Even church secretaries make mistakes.

  • “Say ‘hell’ to someone who doesn’t like you.”
  • “Mr. Smith is also a close relative of his brother Wilbur in the church.”
  • “Thursday night – Potluck supper. Prayer and medication to follow.”
  • “Remember in prayer the many who are sick of our church and community.”
  • “O come all ye faithful, sin in exultation.”
  • “After today’s service, coffee and donuts will be served in the basement. Please come down and say hell to the pastor.”
  • “Don’t let worry kill you — let the church help.”
  • “For those of you who have children and don’t know it, we have a nursery downstairs.”
  • “The rosebud on the altar this morning is to announce the birth of David Alan Belzer, the sin of Rev. and Mrs. Julius Belzer.”
  • “Children will be led in sinning and Bible study.”
  • “This afternoon there will be a meeting in the South and North ends of the church. Children will be baptized at both ends.”
  • “This being Easter Sunday, we will ask Mrs. Lewis to come forward and lay an egg on the altar.”
  • “There will be a baked bean supper next Sunday at 6:00 p.m. Music to follow.”
  • “At the evening service tonight, the sermon topic will be ‘What is Hell?’ Come early and listen to our choir practice.”
  • “Life groups meet on Wednesday evening at 7:00 PM for food, fun, and fellowwhipping.”
  • “Marriage: An Institution To Be Endured.” — The subject of a sermon that should have read, “An Institution To Endure.”
  • “Bertha Belch, a missionary from Africa, will be speaking tonight at Calvary Methodist.
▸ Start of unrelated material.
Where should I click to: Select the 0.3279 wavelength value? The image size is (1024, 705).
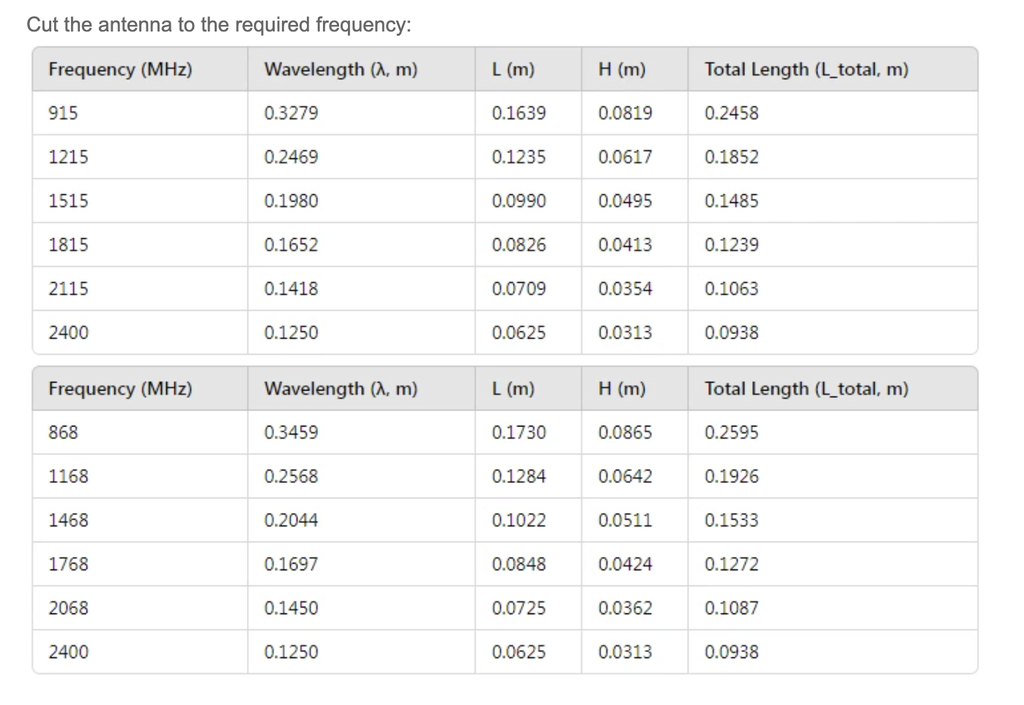(291, 113)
Come hear Bertha Belch all the way from Africa.”
  • “The Fasting & Prayer Conference includes meals.”
  • “The sermon this morning: ‘Jesus Walks on the Water.’ The sermon tonight: ‘Searching for Jesus.'”
  • “Ladies, don’t forget the rummage sale. It’s a chance to get rid of those things not worth keeping around the house. Don’t forget your husbands.”
  • “The peacemaking meeting scheduled for today has been canceled due to a conflict.”
  • “Miss Charlene Mason sang “I Will Not Pass This Way Again,” giving obvious pleasure to the congregation.”
  • “The Rector will preach his farewell message, after which the choir will sing: ‘Break Forth Into Joy.'”
  • “Eight new choir robes are currently needed due to the addition of several new members and to the deterioration of some older ones.”
  • “Scouts are saving aluminum cans, bottles, and other items to be recycled. Proceeds will be used to cripple children.”
  • “The church will host an evening of fine dining, super entertainment, and gracious hostility.”
  • “The ladies of the Church have cast off clothing of every kind. They may be seen in the basement on Friday afternoon.”
  • “The pastor would appreciate it if the ladies of the congregation would lend him their electric girdles for the pancake breakfast next Sunday.”
  • “Attend and you will hear an excellent speaker and heave a healthy lunch.”
  • “Please place your donation in the envelope along with the deceased person you want remembered.”
  • “Women’s S.E.W. (Stitching and Encouraging Women)”
  • “He came down and saved my soup.”